++++ SELECTED TEXT
5. Bristlenose catfish
Bristlenose catfish, Ancistrus spp. are the most suitable of the algae-eating catfish, as they scrape and consume algae, but they don’t get too large, and they’re tank bred. They are even easy to breed. Add Bristlenose catfish to aquariums of 75cm in length or more, and keep on their own, in pairs, or in groups. An easy and recommended first catfish.
Keep tropical fish and sooner or later you will keep cichlids. Kribensis, Pelvicachromis pulcher, are a small, well-behaved cichlid which likes to live in pairs and have a cave to call their own. They are safe to keep with small fish and may breed. Although breeding can make them territorial, they are great parents and you’ll get to see them herding the fry around the tank to feed. Keep one pair per tank and ensure you have everything they need during breeding.
7. Harlequin rasbora
Harlequins, Trigonostigma heteromorpha, are very peaceful, midwater swimming fish from southeast Asia which prefer to be kept in groups. They are slightly larger and hardier than Neon tetras, meaning they are easier to keep and less likely to be eaten. Active schooling fish. Recommended.
8. Cherry barb
Cherry barbs, Puntius titteya, are very small barbs which are peaceful, the males are colourful and hardy. Males quickly take on a red colouration and they are great for small tanks, community tanks, and beginners. Although they are a barb, they won’t nip fins, and stay instead near the bottom of the tank.
Five fish to add with caution
Angelfish, Pterophyllum scalare, are very popular because of their name and shape, but they can grow a little too large for the average community tank, and become quite boisterous. Adult angels can eat small Neon tetras, and they can become territorial and act aggressively towards each other. Good for large community tanks but beware.
2. Neon tetra
Neons, Paracheirodon innesi, are one of the most popular tropical fish of all time and are instantly recognisable with their neon blue stripes and red tails. Although popular, Neons aren’t good in tanks less than six weeks old, or with larger, boisterous fish, and shoal numbers often dwindle, with fish disappearing over time. Only add to mature tanks, ideally with other small peaceful fish like Cory catfish.
3. Tiger barb
Tiger barbs, Puntigrus tetrazona, are very strikingly marked and popular but can be boisterous in otherwise peaceful community tanks, and outcompete more shy fish for food. When kept in numbers less than 12, they may nip the fins of other fish, especially Angelfish, male guppies, and Siamese fighting fish. But good in communities of larger barbs and Rainbow fish, and no long-finned fish, apart from that. Feed regularly on foods like frozen Brine shrimp. A well-fed Tiger barb is a less nippy Tiger barb!
4. Clown loach
Clown loach, Chromobotia macracanthus, are another strikingly marked and very popular tropical fish, but they grow large and aren’t suitable for new aquariums. They are also susceptible to Whitespot. If given a large tank, kept in a group, and given a long-term commitment, they are wonderful schooling fish, but all too often go into small, immature tanks, which causes them stress. Feed Clown loaches on Blood worms, cockles, mussels and sinking foods.
5. Siamese fighter
The Betta fish, Betta splendens, is a great fish, known for the male's colouration, flowing fins, and fights to the death, but they aren’t suitable to be mixed with other fish. Betta heaven is its own tank with floating plants, warmer than average water and very slow or still water flow. But place it into a busy tank with strong water flow and it’s the Fighter itself which will become the victim. Keep on its own.
Once you have your fish set up in your tank consider giving a little treat like some new aquarium decor or a fish food treat to help them settle into their new home.
++++++++
++++ INFORMATION PROVIDED
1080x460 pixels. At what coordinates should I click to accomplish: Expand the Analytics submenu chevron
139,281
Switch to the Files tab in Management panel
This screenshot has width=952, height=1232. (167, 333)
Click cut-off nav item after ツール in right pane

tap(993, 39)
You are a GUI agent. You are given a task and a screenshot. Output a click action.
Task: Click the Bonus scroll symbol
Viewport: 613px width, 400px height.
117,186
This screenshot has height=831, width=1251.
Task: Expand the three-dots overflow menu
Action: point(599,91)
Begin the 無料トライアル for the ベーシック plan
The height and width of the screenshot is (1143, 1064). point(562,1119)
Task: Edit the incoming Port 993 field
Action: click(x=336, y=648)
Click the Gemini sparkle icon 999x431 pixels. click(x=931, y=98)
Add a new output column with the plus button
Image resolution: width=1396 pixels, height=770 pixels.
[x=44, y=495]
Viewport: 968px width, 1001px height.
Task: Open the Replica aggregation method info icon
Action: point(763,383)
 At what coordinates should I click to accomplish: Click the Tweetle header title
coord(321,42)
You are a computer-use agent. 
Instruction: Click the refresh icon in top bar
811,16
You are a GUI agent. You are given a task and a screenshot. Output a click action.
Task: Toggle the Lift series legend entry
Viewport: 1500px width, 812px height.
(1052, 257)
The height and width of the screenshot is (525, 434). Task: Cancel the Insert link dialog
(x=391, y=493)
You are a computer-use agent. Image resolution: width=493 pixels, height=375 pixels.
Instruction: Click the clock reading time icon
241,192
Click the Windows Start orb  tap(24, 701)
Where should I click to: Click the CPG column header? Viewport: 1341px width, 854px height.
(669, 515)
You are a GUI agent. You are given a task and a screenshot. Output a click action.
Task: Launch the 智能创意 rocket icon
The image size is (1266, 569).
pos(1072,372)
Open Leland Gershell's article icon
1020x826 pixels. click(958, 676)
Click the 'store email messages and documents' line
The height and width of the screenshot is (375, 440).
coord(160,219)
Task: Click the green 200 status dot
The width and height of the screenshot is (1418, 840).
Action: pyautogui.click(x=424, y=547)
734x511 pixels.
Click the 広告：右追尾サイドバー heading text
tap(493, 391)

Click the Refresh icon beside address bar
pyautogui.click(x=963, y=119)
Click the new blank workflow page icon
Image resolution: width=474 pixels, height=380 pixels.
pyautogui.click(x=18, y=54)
++++++++
→ EXERCISES TO COMPLETE:
**1)** Rewrite the aquarium fish text from "Keep tropical fish" through "schooling fish. Recommended.", putting "Kribs" in place of "Kribensis".
**2)** Answer these questions from the aquarium fish text.
(a) What is the minimum aquarium length for adding Bristlenose catfish?
(b) In what part of the tank do Cherry barbs stay?
(c) What frozen food is named for feeding Tiger barbs?

→ TASK-BY-TASK ANSWERS:
**1)**
Keep tropical fish and sooner or later you will keep cichlids. Kribs, Pelvicachromis pulcher, are a small, well-behaved cichlid which likes to live in pairs and have a cave to call their own. They are safe to keep with small fish and may breed. Although breeding can make them territorial, they are great parents and you’ll get to see them herding the fry around the tank to feed. Keep one pair per tank and ensure you have everything they need during breeding.
7. Harlequin rasbora
Harlequins, Trigonostigma heteromorpha, are very peaceful, midwater swimming fish from southeast Asia which prefer to be kept in groups. They are slightly larger and hardier than Neon tetras, meaning they are easier to keep and less likely to be eaten. Active schooling fish. Recommended.

**2)**
(a) 75cm
(b) Near the bottom
(c) Brine shrimp